### Supplied data

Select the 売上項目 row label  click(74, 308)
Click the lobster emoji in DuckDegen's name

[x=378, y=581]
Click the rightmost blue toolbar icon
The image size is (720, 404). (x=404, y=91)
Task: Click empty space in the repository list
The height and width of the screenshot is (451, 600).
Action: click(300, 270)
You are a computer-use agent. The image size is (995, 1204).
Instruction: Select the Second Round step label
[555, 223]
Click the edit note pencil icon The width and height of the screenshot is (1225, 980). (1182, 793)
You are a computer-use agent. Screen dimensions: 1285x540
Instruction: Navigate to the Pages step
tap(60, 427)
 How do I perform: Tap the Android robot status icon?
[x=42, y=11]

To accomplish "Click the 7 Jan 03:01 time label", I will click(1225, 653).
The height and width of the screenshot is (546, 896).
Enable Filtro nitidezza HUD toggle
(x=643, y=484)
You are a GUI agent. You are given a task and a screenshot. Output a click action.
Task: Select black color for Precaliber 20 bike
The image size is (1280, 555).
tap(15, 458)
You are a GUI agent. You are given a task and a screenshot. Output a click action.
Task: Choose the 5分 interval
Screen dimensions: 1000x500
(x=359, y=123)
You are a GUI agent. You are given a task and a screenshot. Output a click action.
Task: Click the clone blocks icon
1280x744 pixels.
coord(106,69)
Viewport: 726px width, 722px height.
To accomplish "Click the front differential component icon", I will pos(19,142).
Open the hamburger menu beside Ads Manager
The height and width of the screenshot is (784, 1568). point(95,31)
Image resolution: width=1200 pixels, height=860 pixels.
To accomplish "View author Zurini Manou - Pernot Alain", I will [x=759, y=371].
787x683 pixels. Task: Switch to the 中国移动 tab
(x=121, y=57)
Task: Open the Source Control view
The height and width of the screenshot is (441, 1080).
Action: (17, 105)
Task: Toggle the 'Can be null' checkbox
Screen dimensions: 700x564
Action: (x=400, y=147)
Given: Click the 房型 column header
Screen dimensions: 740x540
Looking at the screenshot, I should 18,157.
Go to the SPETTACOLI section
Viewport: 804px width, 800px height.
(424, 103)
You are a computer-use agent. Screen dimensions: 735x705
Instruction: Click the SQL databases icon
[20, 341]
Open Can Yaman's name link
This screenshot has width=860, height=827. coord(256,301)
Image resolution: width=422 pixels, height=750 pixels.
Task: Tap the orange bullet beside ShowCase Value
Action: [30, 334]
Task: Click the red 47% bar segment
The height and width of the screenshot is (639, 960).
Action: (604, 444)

### Work task
All entries above must be reproduced without a single change.

### Completed task
Select the 売上項目 row label  click(74, 308)
Click the lobster emoji in DuckDegen's name

[x=378, y=581]
Click the rightmost blue toolbar icon
The image size is (720, 404). (x=404, y=91)
Task: Click empty space in the repository list
The height and width of the screenshot is (451, 600).
Action: click(300, 270)
You are a computer-use agent. The image size is (995, 1204).
Instruction: Select the Second Round step label
[555, 223]
Click the edit note pencil icon The width and height of the screenshot is (1225, 980). (1182, 793)
You are a computer-use agent. Screen dimensions: 1285x540
Instruction: Navigate to the Pages step
tap(60, 427)
 How do I perform: Tap the Android robot status icon?
[x=42, y=11]

To accomplish "Click the 7 Jan 03:01 time label", I will click(1225, 653).
The height and width of the screenshot is (546, 896).
Enable Filtro nitidezza HUD toggle
(x=643, y=484)
You are a GUI agent. You are given a task and a screenshot. Output a click action.
Task: Select black color for Precaliber 20 bike
The image size is (1280, 555).
tap(15, 458)
You are a GUI agent. You are given a task and a screenshot. Output a click action.
Task: Choose the 5分 interval
Screen dimensions: 1000x500
(x=359, y=123)
You are a GUI agent. You are given a task and a screenshot. Output a click action.
Task: Click the clone blocks icon
1280x744 pixels.
coord(106,69)
Viewport: 726px width, 722px height.
To accomplish "Click the front differential component icon", I will pos(19,142).
Open the hamburger menu beside Ads Manager
The height and width of the screenshot is (784, 1568). point(95,31)
Image resolution: width=1200 pixels, height=860 pixels.
To accomplish "View author Zurini Manou - Pernot Alain", I will [x=759, y=371].
787x683 pixels. Task: Switch to the 中国移动 tab
(x=121, y=57)
Task: Open the Source Control view
The height and width of the screenshot is (441, 1080).
Action: (17, 105)
Task: Toggle the 'Can be null' checkbox
Screen dimensions: 700x564
Action: (x=400, y=147)
Given: Click the 房型 column header
Screen dimensions: 740x540
Looking at the screenshot, I should 18,157.
Go to the SPETTACOLI section
Viewport: 804px width, 800px height.
(424, 103)
You are a computer-use agent. Screen dimensions: 735x705
Instruction: Click the SQL databases icon
[20, 341]
Open Can Yaman's name link
This screenshot has width=860, height=827. coord(256,301)
Image resolution: width=422 pixels, height=750 pixels.
Task: Tap the orange bullet beside ShowCase Value
Action: [30, 334]
Task: Click the red 47% bar segment
The height and width of the screenshot is (639, 960).
Action: (604, 444)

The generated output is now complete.